--- TASK GOAL ---
Return, exactly and in full, the lines of the records below starting at the one with "Screen dimensions: 1990x1126" and ending at the one with "Task: Select the 작성자 author label", and no other lines.

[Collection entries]
%%

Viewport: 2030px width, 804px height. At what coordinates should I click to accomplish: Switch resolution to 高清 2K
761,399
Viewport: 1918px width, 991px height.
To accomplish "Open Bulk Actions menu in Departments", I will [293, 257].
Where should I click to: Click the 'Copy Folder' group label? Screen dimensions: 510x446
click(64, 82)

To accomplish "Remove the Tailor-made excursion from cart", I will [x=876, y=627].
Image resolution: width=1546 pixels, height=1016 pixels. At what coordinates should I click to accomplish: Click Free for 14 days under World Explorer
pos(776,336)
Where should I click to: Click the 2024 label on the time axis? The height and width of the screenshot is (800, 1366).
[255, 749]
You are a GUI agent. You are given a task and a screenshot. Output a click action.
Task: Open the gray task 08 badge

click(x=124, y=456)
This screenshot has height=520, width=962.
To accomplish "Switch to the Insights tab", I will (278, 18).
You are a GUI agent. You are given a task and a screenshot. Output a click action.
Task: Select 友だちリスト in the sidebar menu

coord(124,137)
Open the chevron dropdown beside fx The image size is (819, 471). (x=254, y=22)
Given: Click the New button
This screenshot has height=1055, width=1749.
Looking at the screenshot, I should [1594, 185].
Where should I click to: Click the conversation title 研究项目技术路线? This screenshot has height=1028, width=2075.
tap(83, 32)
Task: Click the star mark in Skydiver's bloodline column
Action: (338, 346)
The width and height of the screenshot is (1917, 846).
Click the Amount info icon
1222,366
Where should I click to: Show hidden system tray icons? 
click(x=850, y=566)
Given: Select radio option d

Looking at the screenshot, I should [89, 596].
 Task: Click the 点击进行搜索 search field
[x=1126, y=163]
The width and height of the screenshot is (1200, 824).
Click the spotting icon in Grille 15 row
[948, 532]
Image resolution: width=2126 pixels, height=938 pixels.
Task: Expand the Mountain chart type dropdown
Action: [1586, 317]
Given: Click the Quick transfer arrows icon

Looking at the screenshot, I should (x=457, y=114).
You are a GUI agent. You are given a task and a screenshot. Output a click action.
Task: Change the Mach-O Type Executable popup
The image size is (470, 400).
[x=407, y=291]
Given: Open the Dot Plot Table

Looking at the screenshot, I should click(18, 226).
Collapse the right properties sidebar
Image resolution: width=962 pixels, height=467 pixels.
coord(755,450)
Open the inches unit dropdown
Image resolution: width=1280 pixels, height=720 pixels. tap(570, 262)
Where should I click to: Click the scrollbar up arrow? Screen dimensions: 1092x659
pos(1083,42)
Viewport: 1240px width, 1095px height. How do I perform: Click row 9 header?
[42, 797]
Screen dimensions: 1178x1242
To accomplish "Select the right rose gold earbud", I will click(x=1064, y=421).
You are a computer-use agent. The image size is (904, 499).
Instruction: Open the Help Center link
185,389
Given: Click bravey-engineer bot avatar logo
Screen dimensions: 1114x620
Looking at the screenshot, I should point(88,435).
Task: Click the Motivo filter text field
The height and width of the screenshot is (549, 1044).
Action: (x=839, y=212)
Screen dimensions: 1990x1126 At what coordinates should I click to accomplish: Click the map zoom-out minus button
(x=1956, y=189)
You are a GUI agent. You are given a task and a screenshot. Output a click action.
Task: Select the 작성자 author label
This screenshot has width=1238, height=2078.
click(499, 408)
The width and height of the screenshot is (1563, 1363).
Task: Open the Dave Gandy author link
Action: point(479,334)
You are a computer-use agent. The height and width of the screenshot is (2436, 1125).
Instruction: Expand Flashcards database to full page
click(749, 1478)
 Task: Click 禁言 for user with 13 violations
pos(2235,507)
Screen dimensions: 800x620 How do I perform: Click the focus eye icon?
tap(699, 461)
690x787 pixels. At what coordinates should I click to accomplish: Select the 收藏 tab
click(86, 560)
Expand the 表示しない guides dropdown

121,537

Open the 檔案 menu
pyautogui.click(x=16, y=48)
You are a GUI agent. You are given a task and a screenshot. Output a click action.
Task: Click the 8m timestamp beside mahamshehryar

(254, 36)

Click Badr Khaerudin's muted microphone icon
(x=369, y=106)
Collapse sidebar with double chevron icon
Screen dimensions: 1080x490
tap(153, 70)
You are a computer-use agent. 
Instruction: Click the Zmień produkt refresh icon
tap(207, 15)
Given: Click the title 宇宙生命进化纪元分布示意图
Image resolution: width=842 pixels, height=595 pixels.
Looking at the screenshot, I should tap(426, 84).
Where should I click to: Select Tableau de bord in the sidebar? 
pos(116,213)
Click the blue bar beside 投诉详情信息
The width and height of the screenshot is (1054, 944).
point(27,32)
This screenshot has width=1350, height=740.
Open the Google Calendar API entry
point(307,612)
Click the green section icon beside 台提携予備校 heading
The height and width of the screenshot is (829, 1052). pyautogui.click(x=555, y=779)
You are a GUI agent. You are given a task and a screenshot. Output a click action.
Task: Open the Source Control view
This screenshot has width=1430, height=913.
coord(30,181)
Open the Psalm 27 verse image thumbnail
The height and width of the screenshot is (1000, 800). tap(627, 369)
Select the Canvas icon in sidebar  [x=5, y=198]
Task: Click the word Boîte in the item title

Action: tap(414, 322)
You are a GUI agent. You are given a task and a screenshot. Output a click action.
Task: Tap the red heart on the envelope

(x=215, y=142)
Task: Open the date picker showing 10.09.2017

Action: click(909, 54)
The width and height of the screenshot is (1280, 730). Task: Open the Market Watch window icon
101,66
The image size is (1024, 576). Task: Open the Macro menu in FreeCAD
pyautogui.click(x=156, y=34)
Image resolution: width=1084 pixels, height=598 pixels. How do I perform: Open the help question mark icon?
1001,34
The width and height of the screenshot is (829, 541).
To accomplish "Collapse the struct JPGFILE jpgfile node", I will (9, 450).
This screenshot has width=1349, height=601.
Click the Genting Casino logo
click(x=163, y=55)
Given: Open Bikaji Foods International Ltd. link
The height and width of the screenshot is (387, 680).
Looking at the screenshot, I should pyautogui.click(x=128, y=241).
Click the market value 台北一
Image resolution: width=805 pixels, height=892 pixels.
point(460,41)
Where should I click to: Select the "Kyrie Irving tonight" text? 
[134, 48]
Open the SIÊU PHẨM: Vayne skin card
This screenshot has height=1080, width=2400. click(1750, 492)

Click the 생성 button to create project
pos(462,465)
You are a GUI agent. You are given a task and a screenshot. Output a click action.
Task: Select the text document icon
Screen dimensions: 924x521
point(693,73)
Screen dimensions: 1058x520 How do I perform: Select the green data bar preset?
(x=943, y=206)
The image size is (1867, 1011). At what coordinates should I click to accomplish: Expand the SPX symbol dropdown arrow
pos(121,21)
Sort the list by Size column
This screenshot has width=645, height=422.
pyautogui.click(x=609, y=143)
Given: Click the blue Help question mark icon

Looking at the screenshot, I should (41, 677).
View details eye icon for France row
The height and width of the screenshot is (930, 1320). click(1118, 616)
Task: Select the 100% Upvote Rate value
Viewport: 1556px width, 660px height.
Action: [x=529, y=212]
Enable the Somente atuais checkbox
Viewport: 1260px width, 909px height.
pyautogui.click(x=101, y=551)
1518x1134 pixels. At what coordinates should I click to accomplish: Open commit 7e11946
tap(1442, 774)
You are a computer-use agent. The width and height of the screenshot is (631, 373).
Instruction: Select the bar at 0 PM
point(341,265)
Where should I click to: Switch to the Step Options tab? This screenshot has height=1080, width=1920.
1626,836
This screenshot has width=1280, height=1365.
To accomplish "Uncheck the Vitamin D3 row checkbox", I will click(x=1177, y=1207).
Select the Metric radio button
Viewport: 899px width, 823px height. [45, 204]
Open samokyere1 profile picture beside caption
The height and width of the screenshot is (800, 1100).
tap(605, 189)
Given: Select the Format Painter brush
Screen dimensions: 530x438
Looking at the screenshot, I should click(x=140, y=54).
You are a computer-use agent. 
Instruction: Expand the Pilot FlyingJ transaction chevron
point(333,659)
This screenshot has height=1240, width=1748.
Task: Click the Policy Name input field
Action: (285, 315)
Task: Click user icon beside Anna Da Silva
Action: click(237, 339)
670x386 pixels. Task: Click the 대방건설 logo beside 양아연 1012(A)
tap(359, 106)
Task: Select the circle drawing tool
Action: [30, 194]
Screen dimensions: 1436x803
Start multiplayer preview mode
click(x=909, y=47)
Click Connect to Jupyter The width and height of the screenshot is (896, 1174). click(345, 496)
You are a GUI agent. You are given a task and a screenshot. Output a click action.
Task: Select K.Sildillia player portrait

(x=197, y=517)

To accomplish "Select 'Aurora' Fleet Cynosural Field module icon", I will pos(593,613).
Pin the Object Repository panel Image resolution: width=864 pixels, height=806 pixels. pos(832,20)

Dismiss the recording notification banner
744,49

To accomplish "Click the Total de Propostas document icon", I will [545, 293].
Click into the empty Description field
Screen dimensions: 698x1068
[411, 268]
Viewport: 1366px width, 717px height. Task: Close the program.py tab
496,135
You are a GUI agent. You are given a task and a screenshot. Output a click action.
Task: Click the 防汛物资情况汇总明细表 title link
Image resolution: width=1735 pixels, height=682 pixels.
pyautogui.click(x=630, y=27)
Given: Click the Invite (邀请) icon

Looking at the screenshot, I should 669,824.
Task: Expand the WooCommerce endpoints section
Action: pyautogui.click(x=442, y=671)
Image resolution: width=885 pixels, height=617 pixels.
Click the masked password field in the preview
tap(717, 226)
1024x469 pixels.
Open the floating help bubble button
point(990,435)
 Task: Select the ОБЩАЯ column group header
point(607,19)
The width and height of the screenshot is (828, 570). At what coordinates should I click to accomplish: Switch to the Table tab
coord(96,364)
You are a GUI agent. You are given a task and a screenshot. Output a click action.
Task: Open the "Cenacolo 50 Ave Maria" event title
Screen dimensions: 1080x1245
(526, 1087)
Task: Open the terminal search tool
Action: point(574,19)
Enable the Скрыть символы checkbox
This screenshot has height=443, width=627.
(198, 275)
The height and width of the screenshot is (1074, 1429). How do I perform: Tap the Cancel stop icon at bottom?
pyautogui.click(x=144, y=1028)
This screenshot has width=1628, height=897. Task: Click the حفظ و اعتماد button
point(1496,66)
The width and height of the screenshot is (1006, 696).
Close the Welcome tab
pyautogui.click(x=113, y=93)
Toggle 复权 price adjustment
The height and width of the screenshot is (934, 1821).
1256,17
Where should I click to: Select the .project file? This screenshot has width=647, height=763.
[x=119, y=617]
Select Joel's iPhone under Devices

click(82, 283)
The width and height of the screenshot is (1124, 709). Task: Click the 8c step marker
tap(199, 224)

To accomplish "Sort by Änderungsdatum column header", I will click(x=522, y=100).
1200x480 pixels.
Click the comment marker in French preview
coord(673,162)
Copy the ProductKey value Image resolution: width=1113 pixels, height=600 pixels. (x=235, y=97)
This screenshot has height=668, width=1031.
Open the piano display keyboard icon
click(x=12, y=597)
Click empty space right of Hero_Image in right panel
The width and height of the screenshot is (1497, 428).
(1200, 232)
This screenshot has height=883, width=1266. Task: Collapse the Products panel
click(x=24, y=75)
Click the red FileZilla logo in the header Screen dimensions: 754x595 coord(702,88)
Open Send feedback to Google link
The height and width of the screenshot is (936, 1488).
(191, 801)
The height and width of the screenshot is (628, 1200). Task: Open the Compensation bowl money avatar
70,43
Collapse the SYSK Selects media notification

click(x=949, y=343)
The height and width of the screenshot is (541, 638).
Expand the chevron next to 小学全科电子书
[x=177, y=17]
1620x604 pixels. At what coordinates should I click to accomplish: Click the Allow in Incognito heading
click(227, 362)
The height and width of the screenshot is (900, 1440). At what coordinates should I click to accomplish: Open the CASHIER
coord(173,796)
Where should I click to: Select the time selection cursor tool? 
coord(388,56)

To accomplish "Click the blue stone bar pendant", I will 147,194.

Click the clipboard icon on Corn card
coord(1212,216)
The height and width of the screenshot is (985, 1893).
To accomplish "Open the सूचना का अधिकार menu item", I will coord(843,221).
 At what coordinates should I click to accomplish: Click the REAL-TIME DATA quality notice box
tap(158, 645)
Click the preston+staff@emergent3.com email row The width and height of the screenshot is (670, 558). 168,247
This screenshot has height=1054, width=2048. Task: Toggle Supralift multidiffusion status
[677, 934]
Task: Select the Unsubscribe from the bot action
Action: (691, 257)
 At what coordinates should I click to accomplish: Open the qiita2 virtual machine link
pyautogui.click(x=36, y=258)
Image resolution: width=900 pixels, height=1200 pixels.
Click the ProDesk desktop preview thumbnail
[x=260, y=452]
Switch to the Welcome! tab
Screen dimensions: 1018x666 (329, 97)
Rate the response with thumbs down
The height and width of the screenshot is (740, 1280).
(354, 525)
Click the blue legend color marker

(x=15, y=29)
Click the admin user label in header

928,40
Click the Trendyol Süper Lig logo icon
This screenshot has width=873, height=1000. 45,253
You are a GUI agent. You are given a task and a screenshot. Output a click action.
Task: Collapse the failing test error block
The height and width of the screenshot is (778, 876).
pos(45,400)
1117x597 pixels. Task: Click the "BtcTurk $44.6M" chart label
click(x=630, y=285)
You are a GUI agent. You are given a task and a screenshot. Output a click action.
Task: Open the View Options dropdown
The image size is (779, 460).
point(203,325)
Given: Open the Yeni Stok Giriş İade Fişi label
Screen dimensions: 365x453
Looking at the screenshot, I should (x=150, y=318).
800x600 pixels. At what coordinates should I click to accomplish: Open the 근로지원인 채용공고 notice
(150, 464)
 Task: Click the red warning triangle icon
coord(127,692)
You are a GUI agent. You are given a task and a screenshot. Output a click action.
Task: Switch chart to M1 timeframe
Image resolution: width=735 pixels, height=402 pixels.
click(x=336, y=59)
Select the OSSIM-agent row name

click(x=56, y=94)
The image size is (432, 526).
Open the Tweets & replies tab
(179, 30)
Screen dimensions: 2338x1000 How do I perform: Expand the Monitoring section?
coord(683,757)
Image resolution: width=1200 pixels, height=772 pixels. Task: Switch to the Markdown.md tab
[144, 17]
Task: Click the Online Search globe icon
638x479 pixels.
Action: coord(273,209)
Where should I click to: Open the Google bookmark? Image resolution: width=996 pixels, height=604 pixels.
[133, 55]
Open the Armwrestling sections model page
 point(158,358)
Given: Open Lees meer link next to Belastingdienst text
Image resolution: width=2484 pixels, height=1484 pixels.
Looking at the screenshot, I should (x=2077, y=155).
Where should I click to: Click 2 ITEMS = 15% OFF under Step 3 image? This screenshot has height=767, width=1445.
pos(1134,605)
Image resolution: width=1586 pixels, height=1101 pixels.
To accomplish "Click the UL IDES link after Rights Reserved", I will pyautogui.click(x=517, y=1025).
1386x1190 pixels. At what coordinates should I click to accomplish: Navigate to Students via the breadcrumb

%%

--- ANSWER ---
Screen dimensions: 1990x1126 At what coordinates should I click to accomplish: Click the map zoom-out minus button
(x=1956, y=189)
You are a GUI agent. You are given a task and a screenshot. Output a click action.
Task: Select the 작성자 author label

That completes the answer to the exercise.